--- Entries supplied ---
-- -- --

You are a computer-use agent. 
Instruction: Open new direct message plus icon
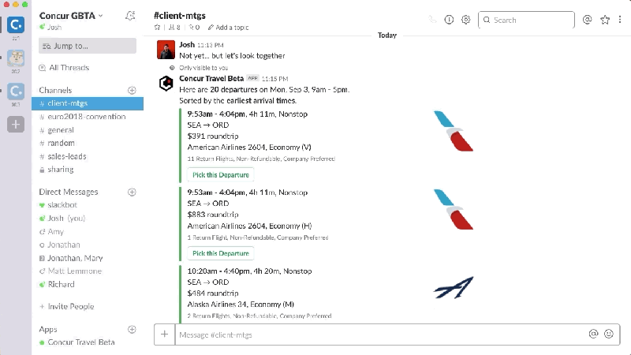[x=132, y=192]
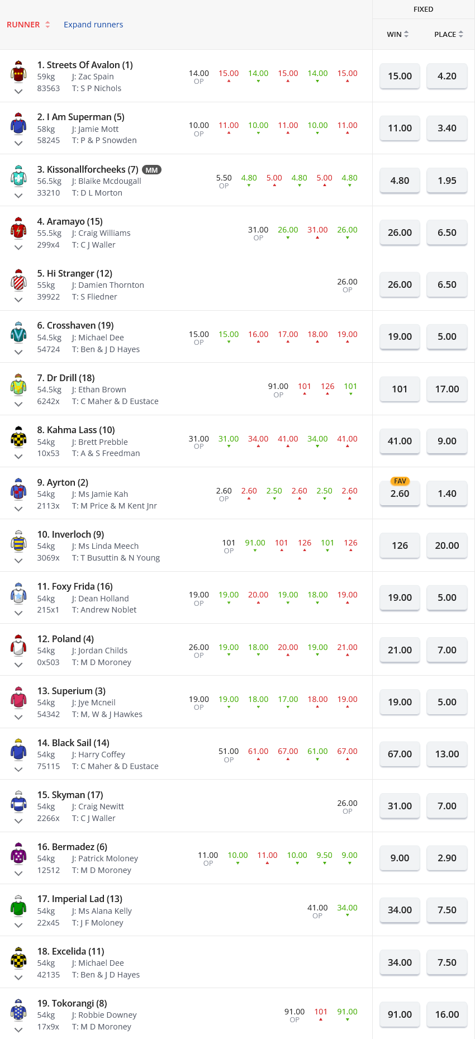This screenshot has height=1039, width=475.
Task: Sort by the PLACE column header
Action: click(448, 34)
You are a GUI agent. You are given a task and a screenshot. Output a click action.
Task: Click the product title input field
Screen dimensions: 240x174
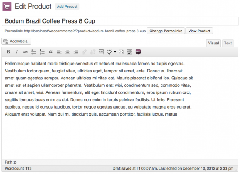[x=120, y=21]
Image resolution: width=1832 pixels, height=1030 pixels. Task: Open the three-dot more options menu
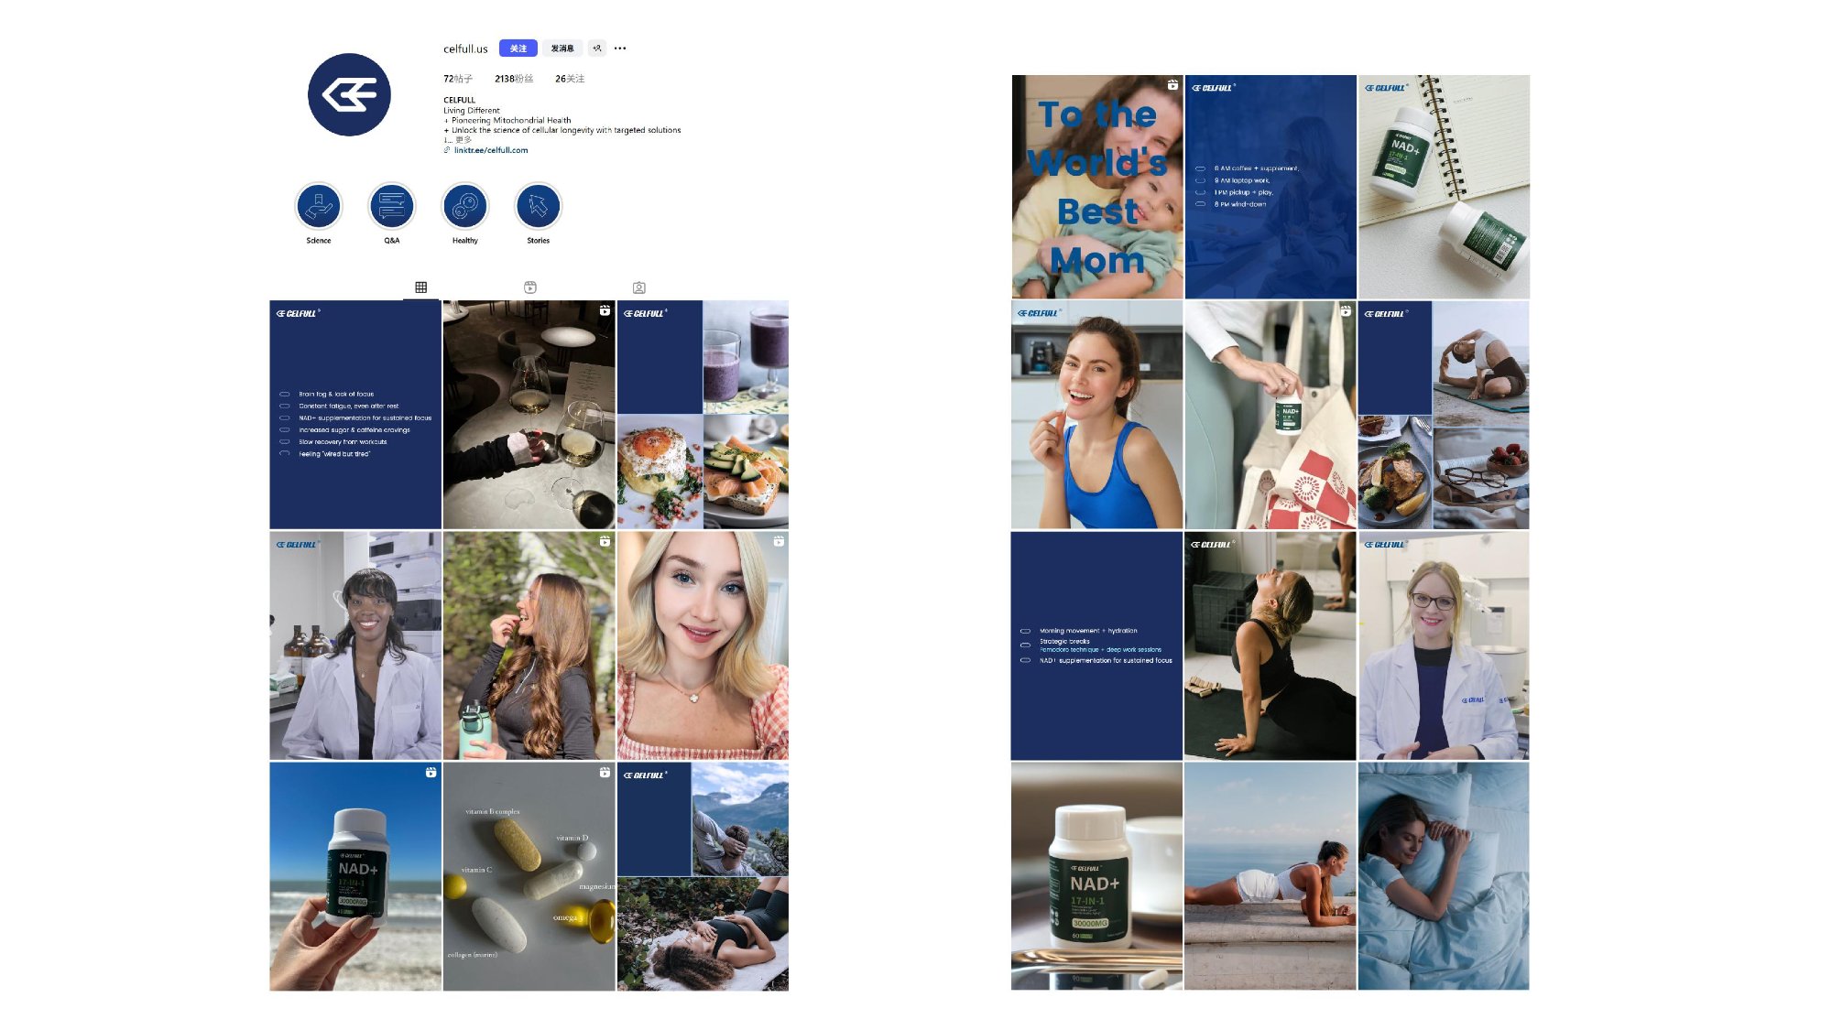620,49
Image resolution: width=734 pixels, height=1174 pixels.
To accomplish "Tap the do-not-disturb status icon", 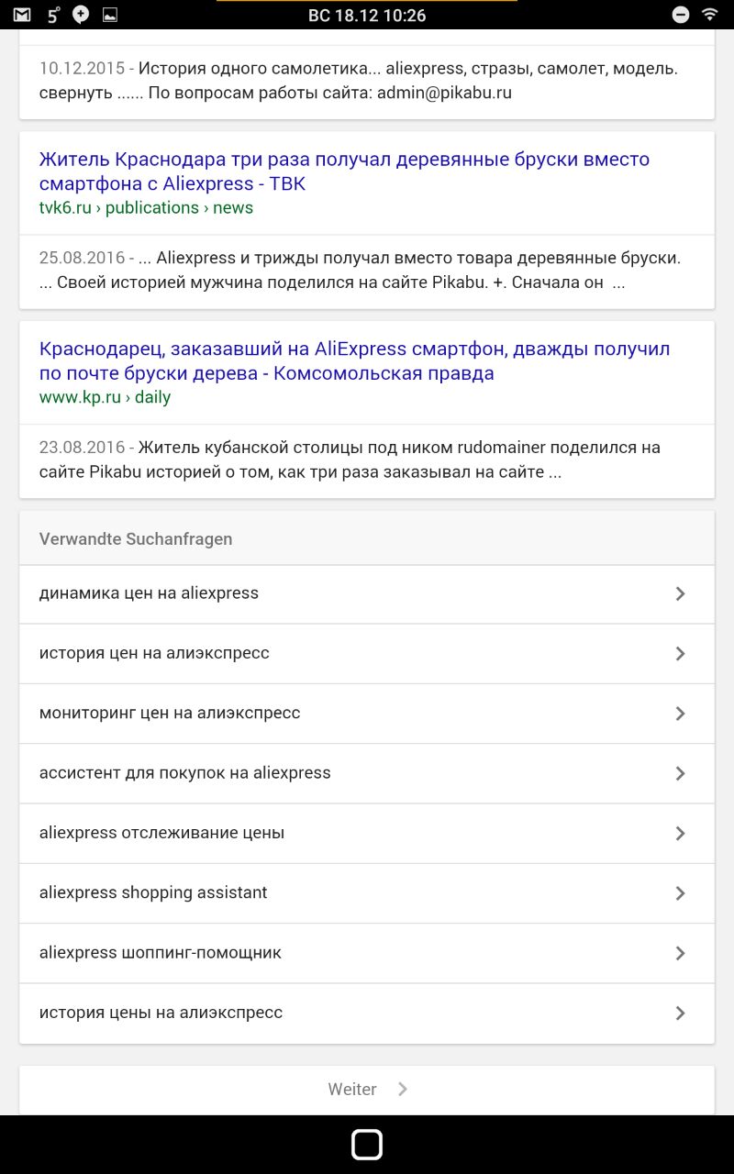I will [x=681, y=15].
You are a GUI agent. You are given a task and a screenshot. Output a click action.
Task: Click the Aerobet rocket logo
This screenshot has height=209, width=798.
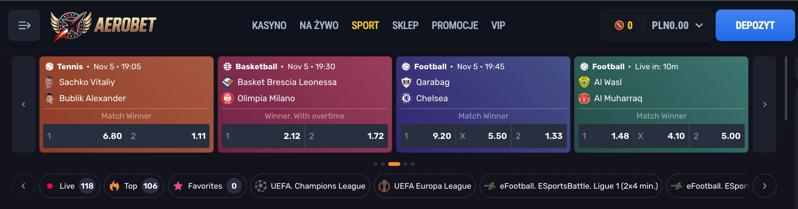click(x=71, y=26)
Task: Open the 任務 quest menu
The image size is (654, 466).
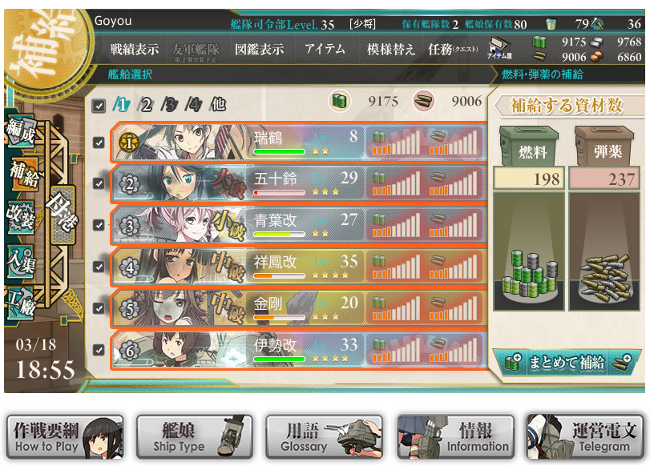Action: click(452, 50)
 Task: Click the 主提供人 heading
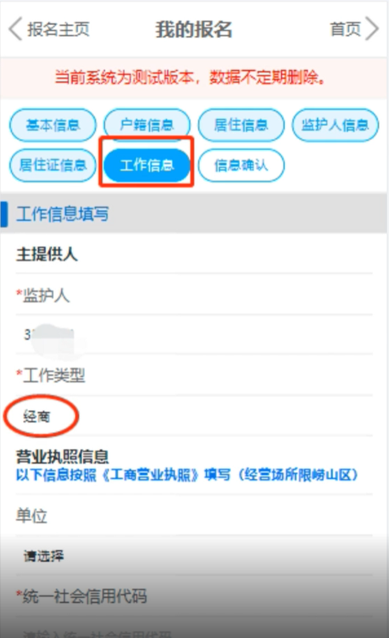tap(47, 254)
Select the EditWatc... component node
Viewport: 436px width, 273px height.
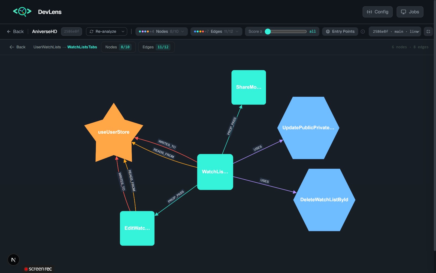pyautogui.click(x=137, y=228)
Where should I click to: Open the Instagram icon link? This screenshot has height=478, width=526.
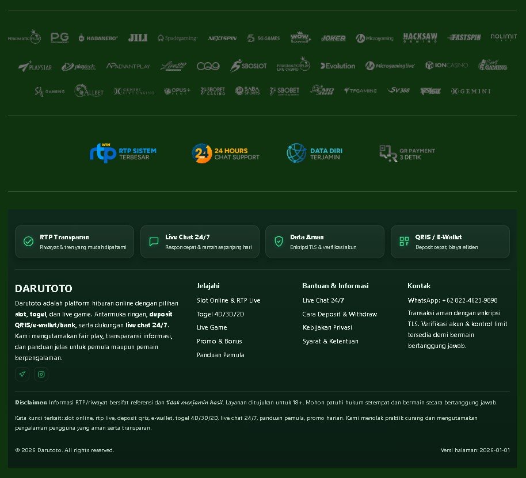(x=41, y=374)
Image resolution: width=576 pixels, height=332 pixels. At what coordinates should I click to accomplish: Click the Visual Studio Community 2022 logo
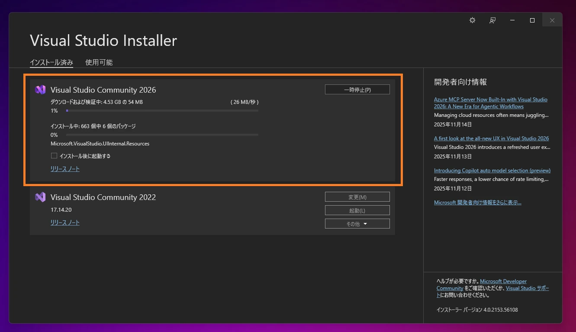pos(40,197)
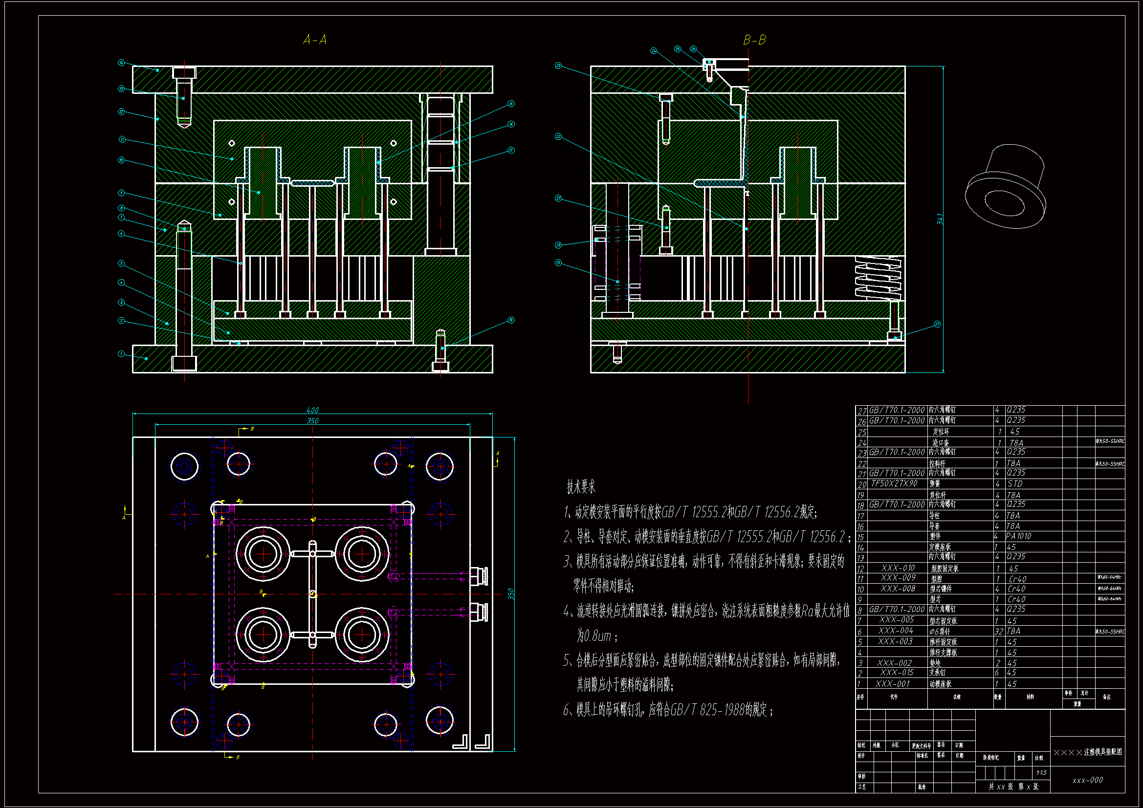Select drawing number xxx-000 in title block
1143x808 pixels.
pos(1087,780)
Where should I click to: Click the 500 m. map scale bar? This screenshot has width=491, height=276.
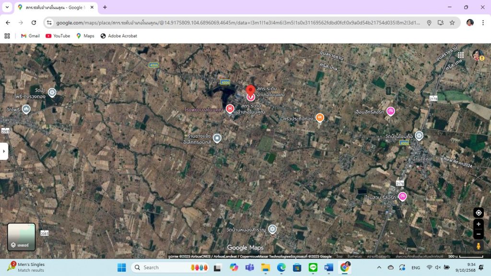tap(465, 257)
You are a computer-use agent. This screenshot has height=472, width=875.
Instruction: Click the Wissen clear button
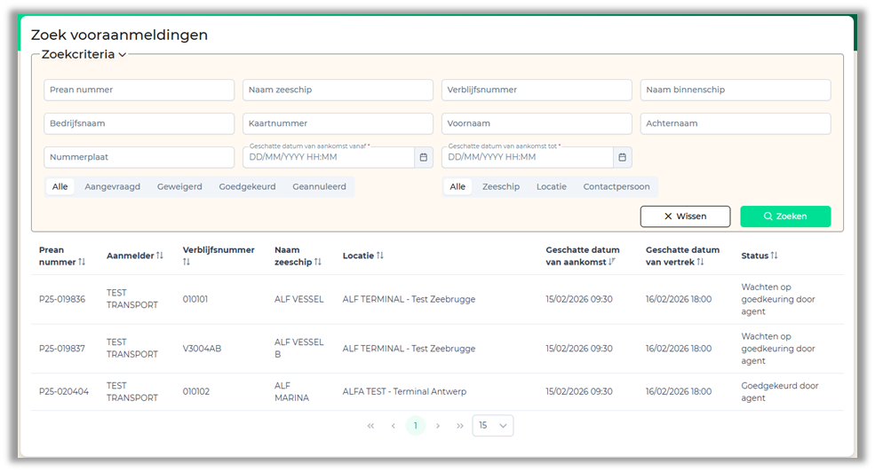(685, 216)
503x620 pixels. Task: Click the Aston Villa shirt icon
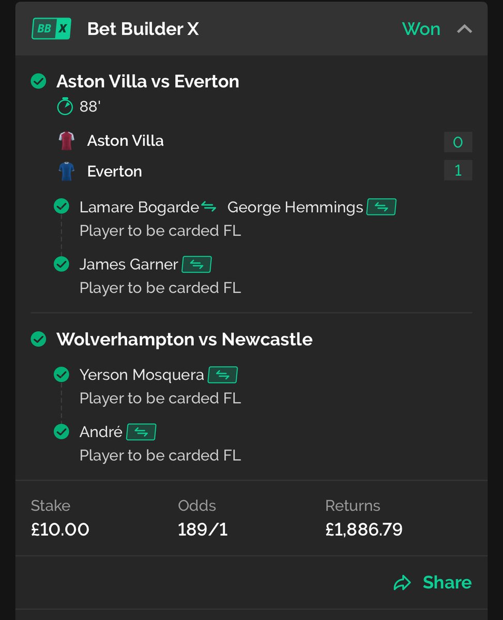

-- -- --

Lay out the stretch from the line that contains "Where should I click to: Click" through the end of the material as a numbered list, skipping blank lines and leaving out the pictures.

1. Where should I click to: Click the 500 m. map scale bar? This screenshot has width=491, height=276.
2. tap(465, 257)
3. You are a computer-use agent. This screenshot has height=472, width=875.
4. Instruction: Click the Wissen clear button
5. (685, 216)
6. 503x620 pixels. Task: Click the Aston Villa shirt icon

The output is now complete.